Here are the rules:
1. Link to your tagger and post these rules on your blog.
2. Share 7 facts about yourself on your blog, some random, some weird.
3. Tag 7 people at the end of your post by leaving their names as well as links to their blogs.
4. Let them know they are tagged by leaving a comment on their blog.
Ah, I have been tagged by, let’s see, Heidi, Heidi too, and Kirk (I think that is all). I should confess before I begin that I am nor going to do steps 3 and 4, even though I know that does not really keep with the spirit of the meme. I think this is going to turn out to be one of those longish posts, which may even end up needing one of these ratings.
1. I, and at least one of my brothers and maybe both, when we are really, really happy and at home, sing songs with nonesense syllable or words. And, no, I cannot give you an example, both because I cannot really remember any of them just now and because, well, such times, even in their joyfulness, are rather intimate. It is the closest us Dases come to speaking in tongues.
On the subject of speaking in tongues, my dear Uncle Virgil Bodenbach attended several charismatic churches in his time, but truth be told his tongue speaking did not sound much different than the easy, how-to method of speaking in tongues my friend Tim Garrett taught me: Repeat in quick succession, over and over again the phrase “I bought a Hyundai. Shoulda bought a Honda.” For the record I am NOT a cessationist.
2. When I was younger I was fairly athletic, not super athletic and talented, but agile enough to have a lot of fun in pick up games of soccer or football or basketball or racquetball. This still displays itself in quick bursts of speed for which the Dassler Effect is named. And I mean to be more and more athletic once again as the weight goes away. It will not be the same at this age, but whatever I can manage will be fine.
3. I once tried to get my colleagues to call me “Jack,” in honor of C. S. “Jack” Lewis and because I think it is such a cool name. Witness the user name at the bottom of this post. But then my brother, Adrian, went and called my wee nephew Jonathan Vincent “Jack” Das. Jack is so cute that I have long since forgiven him. My brother, on the other hand…. Also, he previously named his daughter Gracie, another name I liked. Now, I did not exactly have dibs on it, and what legitimate dibs can a single, marriage-delaying fellow have on baby names, but I did name a character in a story I began to write that, and, well, character names do not come from nowhere.
My other nicknames include Dassler (by accident), Dassu and Spot (from high school), and Wog, “Zimby Wog,” “Horseface Malone” (from my brothers…see item #1 above), “Neilie Pies” (from my mother and father), and “Neilie, Peelie, Lal, Gulabi” (from Pakistani grandmother, which means “blue, yellow, red, and pink”).

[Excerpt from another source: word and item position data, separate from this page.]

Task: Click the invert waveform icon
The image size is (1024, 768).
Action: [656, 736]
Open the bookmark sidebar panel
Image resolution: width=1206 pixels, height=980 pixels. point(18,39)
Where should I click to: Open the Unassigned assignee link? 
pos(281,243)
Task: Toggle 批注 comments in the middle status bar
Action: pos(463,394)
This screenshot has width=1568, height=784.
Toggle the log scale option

4. I can get quite sad and low from time to time, but even when doing well, I get achy and longing fairly consistently on Sunday afternoons and evening. Not sure exactly why, but my brother Adrian does the same. Perhaps it is because I often take naps then, and waking up from an afternoon nap is always a bit of a disorienting thing for me. Generally, it is dusk, which is another time I tend to get low, when the brightness of the day is gone and the blanket of the dark has not yet come. And in Pakistan, as often as not, when waking up of an evening you will hear the Ahzan, or Muslim call to prayer, which set against the failing of the light is one of lonliest sounds I know, though lonely is not quite the right adjective.
Also, in boarding school we would have Singspiration on Sunday nights when we would sing songs together and have a short devotional, a combination which is one of my favorite things in the world. I really enjoyed these in Junior High and High School, though on a couple Sunday evenings in elementary school, it might have only been one, my mother, who had been visiting for the weekend, was leaving to go back to our home and, well, you get the picture.

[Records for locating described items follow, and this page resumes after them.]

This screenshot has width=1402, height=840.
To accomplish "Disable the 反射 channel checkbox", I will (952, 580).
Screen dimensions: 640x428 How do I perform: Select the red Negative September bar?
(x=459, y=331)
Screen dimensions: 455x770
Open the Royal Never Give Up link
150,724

5. I believe I have it in me, or at least I have the desire in me, to one day publish a piece of writing. I am not sure what it might be, fiction or non, a memoir or something didactic, but I really want to give it a go some time.
6. I am fairly handy with tools, probably about as handy as I am athletic, or perhaps a little bit more. I helped my father in the process of doing small jobs when he was building his and other houses he was selling. One result of this was to create in me a bit of conditioned aversion which manifests itself when I enter a store like Lowe’s or Home Depot (I began to call it “Home Despot” in my mind and rearranged the letters on the logo). I don’t know that I can ever be one of those individuals or a part of a couple who are actually excited to go to such stores and enjoy spending copious amounts of time there and then working on their homes. This is not a bad thing, necessarily, but just not my thing, at least not just now. This weekend though I fairly placidly went to Home Depot with a friend, selected some lumber, and put up two window AC units in her apartment. Now it took a longer time than it would have with someone who is more adept (paging Jesse Heirent), but I was very satisfied with the accomplishment.
7. I am always longing for home.
Even though the “official” title of this piece is “Fallen” or “Fall,” the unofficial title is certainly “The Dead Deer,” because that is what everybody calls it. This is a pretty polarizing piece actually. Either folk really like it, even if they still find the deer disturbing, or they cannot get past the disturbing aspect in order to see the beauty that still is retained in the deer, its glory as a creature, fallen though it be, and the beauty of its autumnal bower.
Well, I like this piece for all those reasons, and actually have been wanting to work on it a bit so as to make it a bit more stylized, and then hang it up in my house. I greatly regret that this was not taken with my latest camera, and, so, it is rather grainy when blown up. This is, indeed, part of the reason for stylizing it, to hide the graininess. And when I print out this piece (I have a gold frame already selected for it) I plan to add the finishing touch of getting some textured gold paint with flecks in it (kind of like zinc oxide for you nose, but gold) and guild the protruding ribs with it.
Weird? Perhaps, but what I want to convey is the the dying glory of the the beast and how it is a “glorious ruin,” which, indeed, will be the name for the new piece and the term which Francis Schaeffer used to describe postFall human beings, because, in the final analysis, it is that event which this scene most evokes for me.